PLDR-LLMs Reason At Self-Organized Criticality

arXiv cs.LG / 3/26/2026

💬 OpinionSignals & Early TrendsIdeas & Deep AnalysisModels & Research

Key Points

  • The paper argues that PLDR-LLMs pretrained under self-organized criticality can perform reasoning during inference, with deductive outputs showing behavior analogous to second-order phase transitions.
  • It claims that at criticality the correlation length effectively diverges, and deductive outputs reach a metastable steady state that supports generalization and reasoning.
  • The authors propose that this steady-state behavior corresponds to learning representations akin to scaling functions, universality classes, and renormalization-group concepts from the training data.
  • They introduce an “order parameter” derived from global statistics of the model’s deductive-output parameters at inference and report that reasoning is strongest when the order parameter is near zero at criticality.
  • The study concludes that reasoning capability can be quantified using global model parameter values at steady state, without relying on curated benchmark evaluations for inductive measures of reasoning and comprehension.

Abstract

We show that PLDR-LLMs pretrained at self-organized criticality exhibit reasoning at inference time. The characteristics of PLDR-LLM deductive outputs at criticality is similar to second-order phase transitions. At criticality, the correlation length diverges, and the deductive outputs attain a metastable steady state.

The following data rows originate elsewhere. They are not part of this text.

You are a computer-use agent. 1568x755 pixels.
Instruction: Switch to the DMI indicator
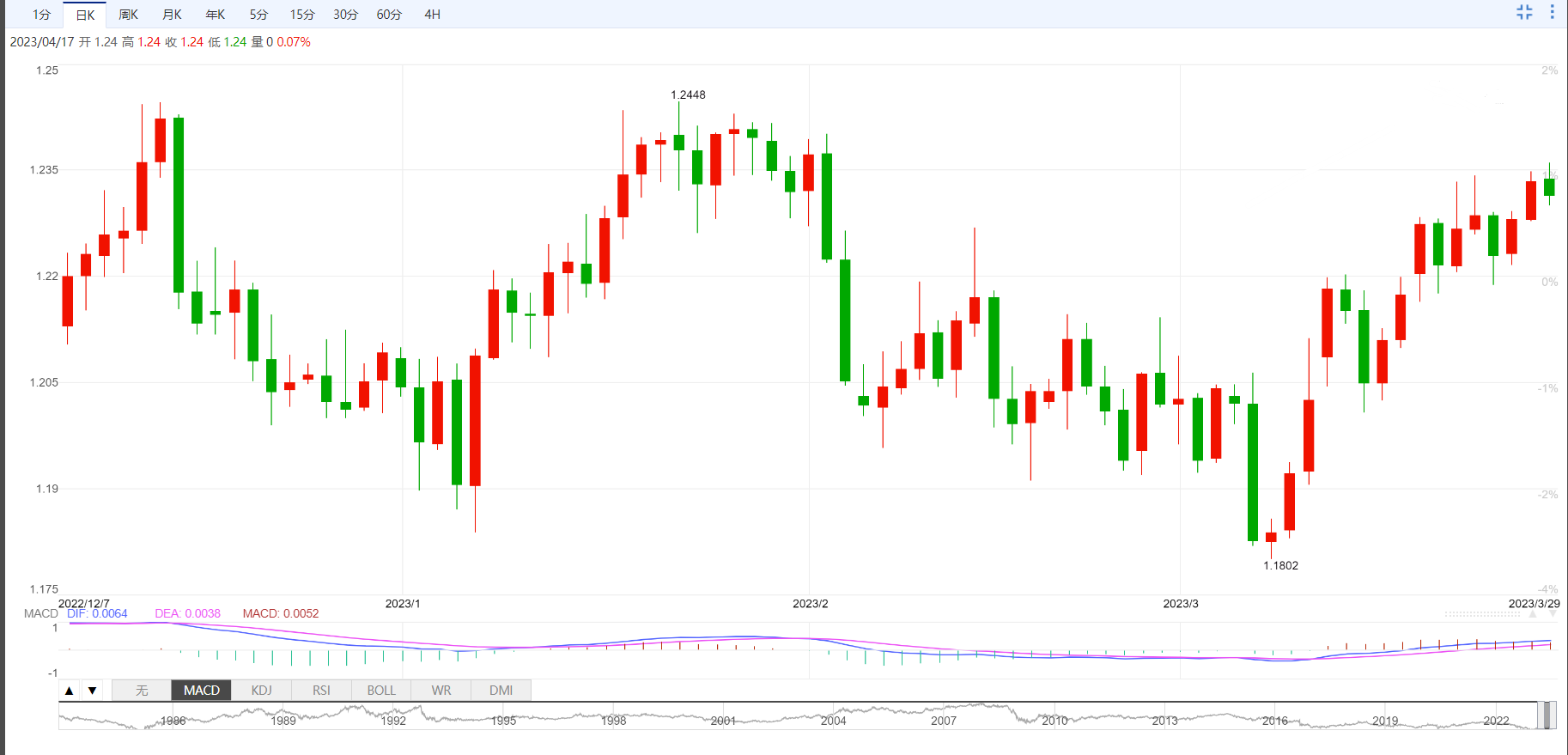click(501, 691)
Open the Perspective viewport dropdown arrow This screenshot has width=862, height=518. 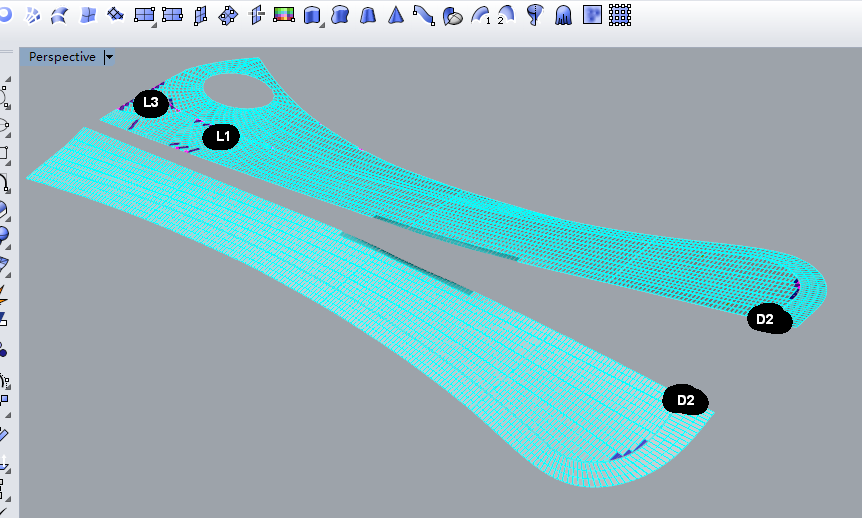click(x=109, y=58)
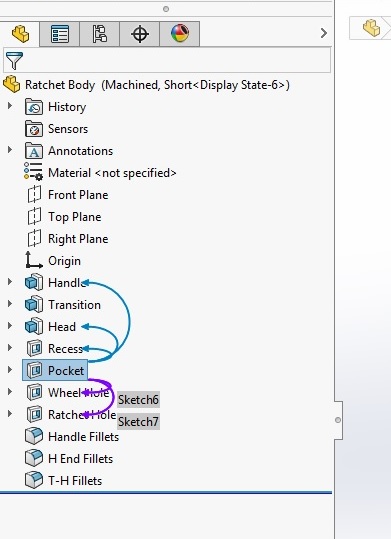Expand the Handle feature node
The height and width of the screenshot is (539, 391).
click(10, 282)
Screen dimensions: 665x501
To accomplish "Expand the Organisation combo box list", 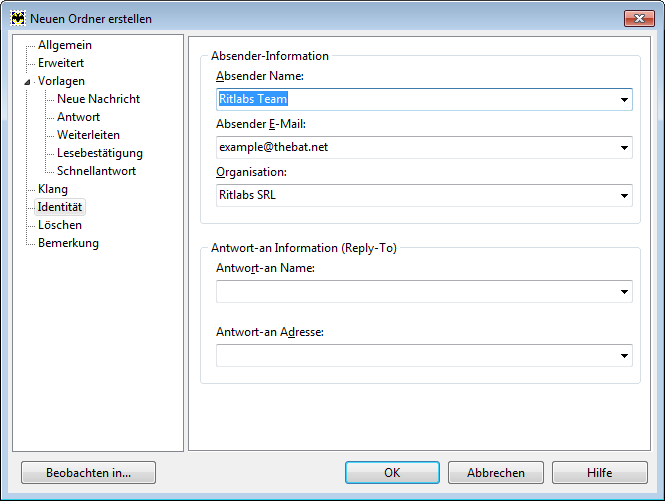I will tap(624, 196).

The steady state behaviour suggests that deductive outputs learn representations equivalent to scaling functions, universality classes and renormalization groups from the training dataset, leading to generalization and reasoning capabilities in the process. We can then define an order parameter from the global statistics of the model's deductive output parameters at inference. The reasoning capabilities of a PLDR-LLM is better when its order parameter is close to zero at criticality. This observation is supported by the benchmark scores of the models trained at near-criticality and sub-criticality. Our results provide a self-contained explanation on how reasoning manifests in large language models, and the ability to reason can be quantified solely from global model parameter values of the deductive outputs at steady state, without any need for evaluation of curated benchmark datasets through inductive output for reasoning and comprehension.